WASHINGTON, D.C.—The Society of Thoracic Surgeons-American College of Cardiology (STS-ACC) Transcatheter Valvular Therapy (TVT) Registry, which will track real-life outcomes of implanting transcatheter heart valves, will charge an initiation fee of $25,000 and an annual fee of $10,000 for each year following, STS Past-President Michael J. Mack, MD, told Cardiovascular Business during the Cardiovascular Research Technologies (CRT) meeting this week.
“The initiation fee will go to pay for the upfront costs of the IT infrastructure that it took to build the database, link it to CMS [Centers for Medicare & Medicaid Services] data and contract with Duke Clinical Research Institute for the analytics,” he said.
While the INTERMACS registry is funded by industry, for example, the TVT registry will be funded by the users. “Currently, all the providers pay for a vendor, and societies are taking the place of that cost because it will be integrated in this TVT Registry,” Mack explained.

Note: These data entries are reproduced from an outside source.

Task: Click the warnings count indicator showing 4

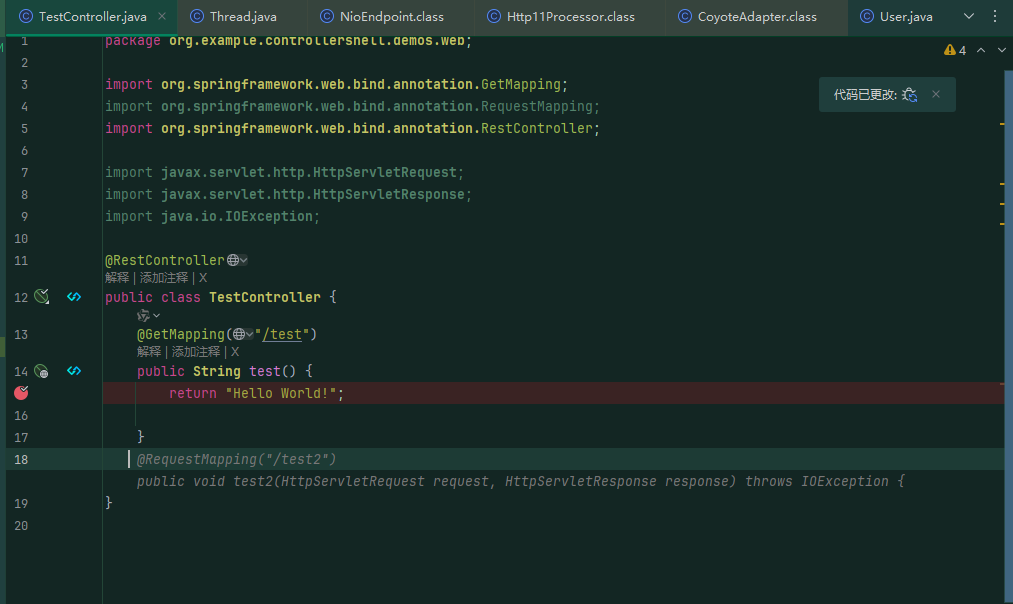Action: [x=955, y=50]
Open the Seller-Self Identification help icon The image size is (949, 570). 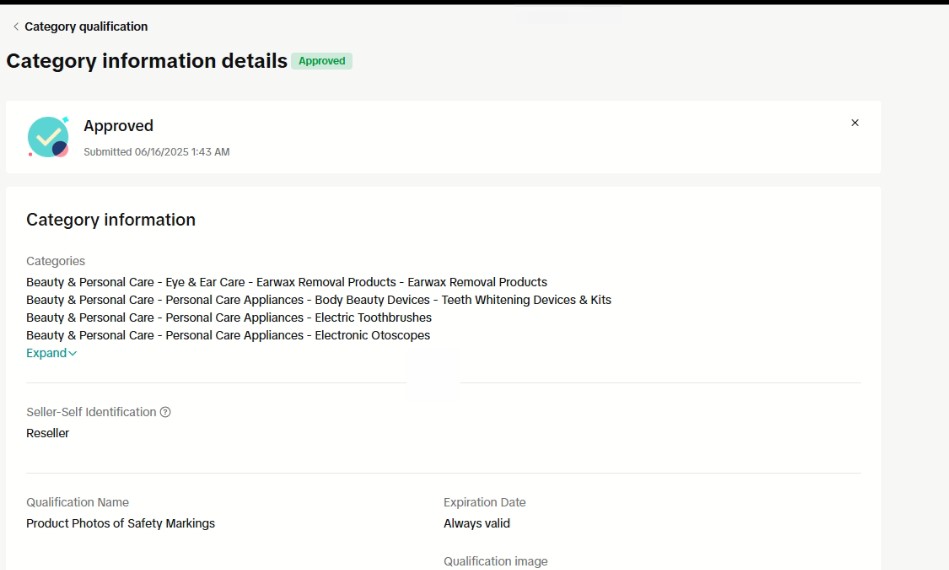point(166,412)
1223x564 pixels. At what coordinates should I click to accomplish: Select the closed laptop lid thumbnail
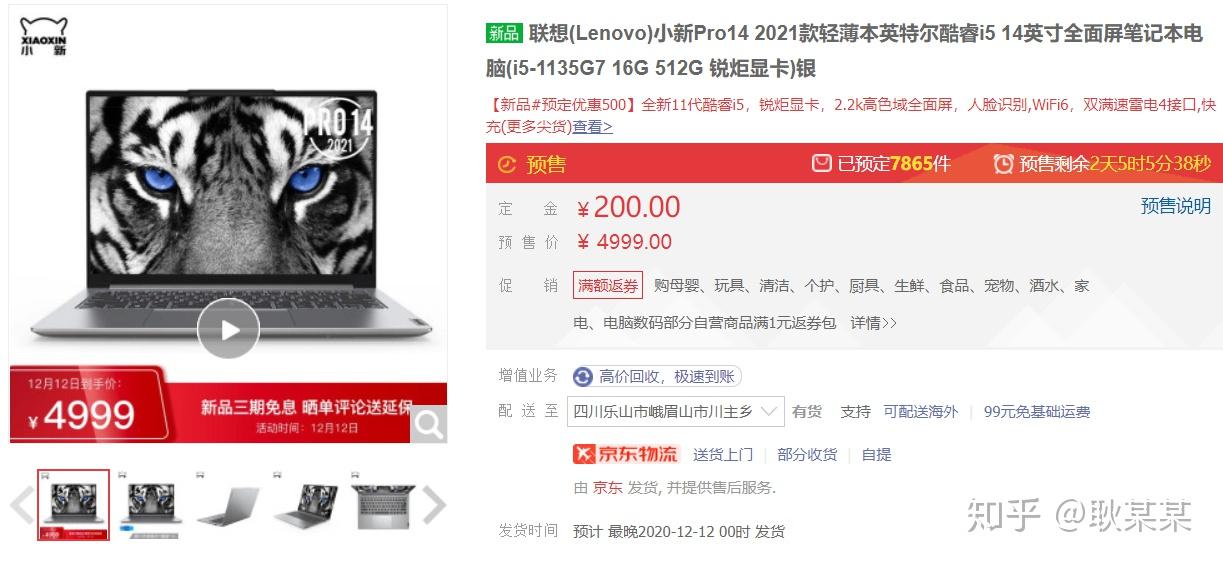click(227, 505)
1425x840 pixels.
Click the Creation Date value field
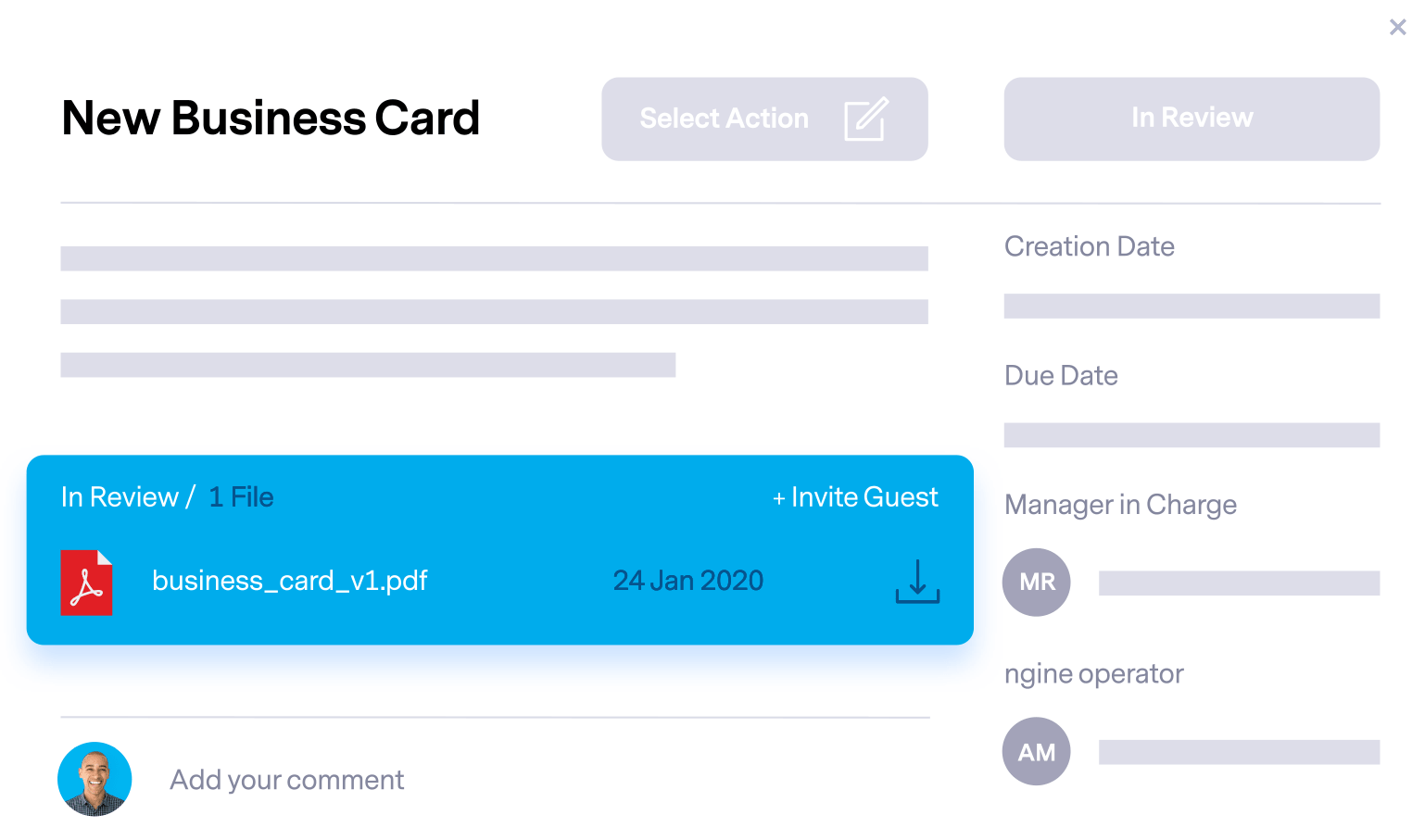(x=1192, y=306)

The annual fee of $10,000 for renewal fee is “market value for the STS and ACC database.” With TVT participation, providers will receive an annual report, benchmarking where they stand nationally and regionally.
Due to the government collaboration in creating the TVT Registry, CMS’ proposed determination —issued last week—recommended inclusion in the registry as a stipulation for reimbursement. In fact, the STS and ACC recommended that CMS “include as a condition of coverage mandatory reporting of the procedures in an STS-ACC TVT Registry which would include long-term follow-up using CMS data.” Likewise, the FDA, in their approval, included a statement recommending continued clinical study and data submission to the STS-ACC TVT Registry.
“As it stands now under the proposal, if providers want to get paid, it’s mandatory participation,” said Mack, who said that the societies spent several million dollars on creating this registry, which also will perform post-market surveillance, as stipulated in the FDA approval.
At CRT.11, the FDA sat down with STS and ACC to request this type of comprehensive registry, followed by one year of collaboration with the FDA and CMS to formulate its design.
“If Medtronic’s CoreValve gets approved, the infrastructure is in place to include their valves as well, so we won’t have to go back to the drawing board,” Mack said. “This has been an effort of federal agencies to create a national infrastructure to allow seamless post-market surveillance, so it doesn’t have to design a new post-approval structure each time a new device is approved.”